2.歯周病と慢性腎臓病の関係
歯周病と慢性腎臓病(以下CKD)は、一見無関係に思える疾患ですが、全身性の慢性炎症疾患として共通点が多く、互いに相乗的に病態を悪化させることが知られています。
1.歯周病がCKDに与える影響
歯周病は、歯周病原菌とそれに伴う炎症反応により、炎症性サイトカイン(IL-6、TNF-α、CRPなど)が全身に放出されます。これらの物質は、血管内皮機能を障害し、動脈硬化や腎糸球体の障害を進行させるとされています。
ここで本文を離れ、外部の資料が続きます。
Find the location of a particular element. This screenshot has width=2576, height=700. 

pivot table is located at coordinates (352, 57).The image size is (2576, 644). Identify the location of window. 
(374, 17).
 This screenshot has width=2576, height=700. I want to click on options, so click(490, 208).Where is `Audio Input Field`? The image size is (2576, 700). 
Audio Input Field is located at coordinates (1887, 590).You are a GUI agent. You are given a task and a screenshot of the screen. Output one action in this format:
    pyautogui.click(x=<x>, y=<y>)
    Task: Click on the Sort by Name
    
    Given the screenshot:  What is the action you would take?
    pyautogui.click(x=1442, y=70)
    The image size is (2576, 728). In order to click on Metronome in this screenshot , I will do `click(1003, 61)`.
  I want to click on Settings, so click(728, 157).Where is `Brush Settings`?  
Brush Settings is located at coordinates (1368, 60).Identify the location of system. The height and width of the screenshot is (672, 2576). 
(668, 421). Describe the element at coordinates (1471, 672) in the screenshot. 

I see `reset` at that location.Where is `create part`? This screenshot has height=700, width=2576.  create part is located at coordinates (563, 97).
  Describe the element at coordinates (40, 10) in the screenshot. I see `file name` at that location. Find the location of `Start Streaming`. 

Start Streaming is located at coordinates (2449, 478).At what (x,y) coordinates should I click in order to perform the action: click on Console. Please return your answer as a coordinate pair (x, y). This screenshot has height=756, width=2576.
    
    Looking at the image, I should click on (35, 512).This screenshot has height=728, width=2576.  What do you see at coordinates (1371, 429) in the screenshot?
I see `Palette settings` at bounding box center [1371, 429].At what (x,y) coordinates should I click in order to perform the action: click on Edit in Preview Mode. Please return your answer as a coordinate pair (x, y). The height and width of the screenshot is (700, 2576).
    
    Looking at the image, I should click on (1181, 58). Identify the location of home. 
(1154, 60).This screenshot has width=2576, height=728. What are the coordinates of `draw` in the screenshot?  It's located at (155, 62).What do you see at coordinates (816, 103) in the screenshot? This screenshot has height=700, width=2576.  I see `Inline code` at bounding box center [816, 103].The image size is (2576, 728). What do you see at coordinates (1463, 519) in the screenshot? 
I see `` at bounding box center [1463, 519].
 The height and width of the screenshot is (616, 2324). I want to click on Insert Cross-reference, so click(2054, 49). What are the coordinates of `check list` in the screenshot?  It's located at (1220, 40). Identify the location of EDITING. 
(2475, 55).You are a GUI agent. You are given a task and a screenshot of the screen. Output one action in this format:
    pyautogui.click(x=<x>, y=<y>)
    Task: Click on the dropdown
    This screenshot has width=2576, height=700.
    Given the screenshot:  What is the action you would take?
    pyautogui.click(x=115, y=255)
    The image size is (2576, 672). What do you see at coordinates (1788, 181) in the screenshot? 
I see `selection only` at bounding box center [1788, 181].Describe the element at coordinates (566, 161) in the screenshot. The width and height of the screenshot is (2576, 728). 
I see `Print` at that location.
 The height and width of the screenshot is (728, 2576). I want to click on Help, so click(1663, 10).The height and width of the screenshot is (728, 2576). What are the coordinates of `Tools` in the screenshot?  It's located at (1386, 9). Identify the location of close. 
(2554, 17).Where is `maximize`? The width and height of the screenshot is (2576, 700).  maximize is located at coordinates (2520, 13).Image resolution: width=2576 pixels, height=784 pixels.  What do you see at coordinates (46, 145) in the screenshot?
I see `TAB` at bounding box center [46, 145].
さらに、慢性的な口腔内の感染状態は、CKD患者の全身的な炎症状態を悪化させ、腎機能の低下を加速する可能性があります。
2.CKDが歯周病を悪化させる要因
CKDの進行に伴い、免疫機能が低下し、細菌感染に対する抵抗力が弱まります。
特に尿毒素の蓄積や貧血、唾液分泌の低下(口腔乾燥症)などが歯周組織の健康に悪影響を与えるため、歯周病が悪化しやすくなります。
3.臨床研究の知見
いくつかの疫学的調査研究では、有意に重度の歯周病がある人ではCKDの発症リスクが高いことや、歯周治療がCRP値や腎機能指標(eGFR)の改善に寄与したという報告もあります。
特に糖尿病を合併したCKD患者において、歯周病の管理が腎機能悪化の予防につながる可能性が示唆されています。